Le grand bain
Écrit par Johanne Bernard
Blog | Dzogchèn Pratique | Esprit et Dzogchèn
Dans « Le grand bain », Johanne nous raconte comment l’épreuve sportive de l’athlète peut être une expérience du samsara et du nirvana.
Série : Eté 2024
Le grand bain
Au bord de la piscine, l’athlète se prépare. Il retire son peignoir, réajuste son bonnet de bain, place ses lunettes de protection sur son visage. Il a déjà effectué ces gestes des centaines de fois, mais celle-ci est particulière. C’est la grande épreuve. La famille, les amis et aussi sa petite amie sont venus l’encourager. Dans les gradins, ils ont déployé une grande banderole avec son nom. Même son entraîneur est aux petits soins.
L’athlète se met en position face à son couloir de nage. Il attend le signal du départ. Ses concurrents font de même. C’est le moment de se concentrer. Dans ces secondes qui lui semblent une éternité, son esprit est happé par tous les sons autour de lui, comme s’ils étaient amplifiés : la voix de sa petite amie qui l’encourage, sur les gradins ; le craquement de nuque de son concurrent à quelques mètres de lui ; les claquettes de son entraîneur au bord de la piscine ; et le battement de son cœur qui bat, qui bat, qui bat. Tout cela est très contrariant…
Un coup de sifflet retentit. L’athlète plonge, d’un coup. Au moment même où il fend l’eau, tous les sons disparaissent. Seul le battement de son cœur persiste. L’athlète note d’ailleurs qu’il bat encore plus vite. Toc toc. Toc toc. Toc toc. Au moins, se dit-il, il n’entend plus ceux de l’extérieur.

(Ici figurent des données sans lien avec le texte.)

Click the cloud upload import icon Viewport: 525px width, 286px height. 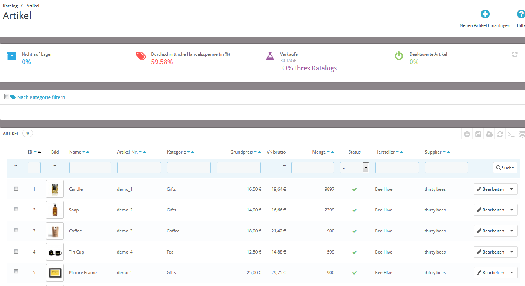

“(…) dans les Jeux Olympiques de l’esprit, la nature primordiale est toujours première à la base. Et le grand bain, celui de la présence spontanée, n’a ni début, ni fin.”Lancer le marteau
5 mètres. L’athlète entend encore son cœur, mais de plus en plus ouaté, ce qui le rassure un peu… C’est une épreuve de nage libre, il attaque donc celle qu’il a choisie, celle pour laquelle il s’entraîne depuis des mois : la brasse papillon. Inspiration, traction, balancement des deux bras en avant, expiration, traction.
15 mètres. Une ombre passe près de lui. Se peut-il que ce soit déjà son concurrent qui le dépasse ? L’athlète se demande s’il a raté son départ… Et alors qu’il évolue dans un silence ouaté, ce sont maintenant les pensées qui l’assaillent…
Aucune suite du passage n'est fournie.